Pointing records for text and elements
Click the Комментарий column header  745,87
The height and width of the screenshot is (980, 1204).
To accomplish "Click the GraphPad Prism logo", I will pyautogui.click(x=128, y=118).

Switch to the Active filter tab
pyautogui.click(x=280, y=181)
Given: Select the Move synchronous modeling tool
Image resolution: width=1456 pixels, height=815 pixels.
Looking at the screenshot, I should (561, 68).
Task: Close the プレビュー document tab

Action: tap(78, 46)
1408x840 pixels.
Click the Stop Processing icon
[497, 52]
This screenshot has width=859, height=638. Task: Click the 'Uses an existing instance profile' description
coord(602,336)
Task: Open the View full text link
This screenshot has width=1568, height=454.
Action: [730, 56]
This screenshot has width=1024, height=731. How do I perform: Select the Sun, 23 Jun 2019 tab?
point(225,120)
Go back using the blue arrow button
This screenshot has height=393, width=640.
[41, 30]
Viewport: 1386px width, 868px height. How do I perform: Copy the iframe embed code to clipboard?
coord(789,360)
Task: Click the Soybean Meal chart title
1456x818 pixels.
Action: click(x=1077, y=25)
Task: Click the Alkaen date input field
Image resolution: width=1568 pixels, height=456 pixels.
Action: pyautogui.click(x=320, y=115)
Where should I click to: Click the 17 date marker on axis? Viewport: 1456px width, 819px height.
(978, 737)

**Instruction:**
Quote the lines of the material from the line with "Given: Select the" up to and including the line with "coord(602,336)", word for word.

**Result of the exercise:**
Given: Select the Move synchronous modeling tool
Image resolution: width=1456 pixels, height=815 pixels.
Looking at the screenshot, I should (561, 68).
Task: Close the プレビュー document tab

Action: tap(78, 46)
1408x840 pixels.
Click the Stop Processing icon
[497, 52]
This screenshot has width=859, height=638. Task: Click the 'Uses an existing instance profile' description
coord(602,336)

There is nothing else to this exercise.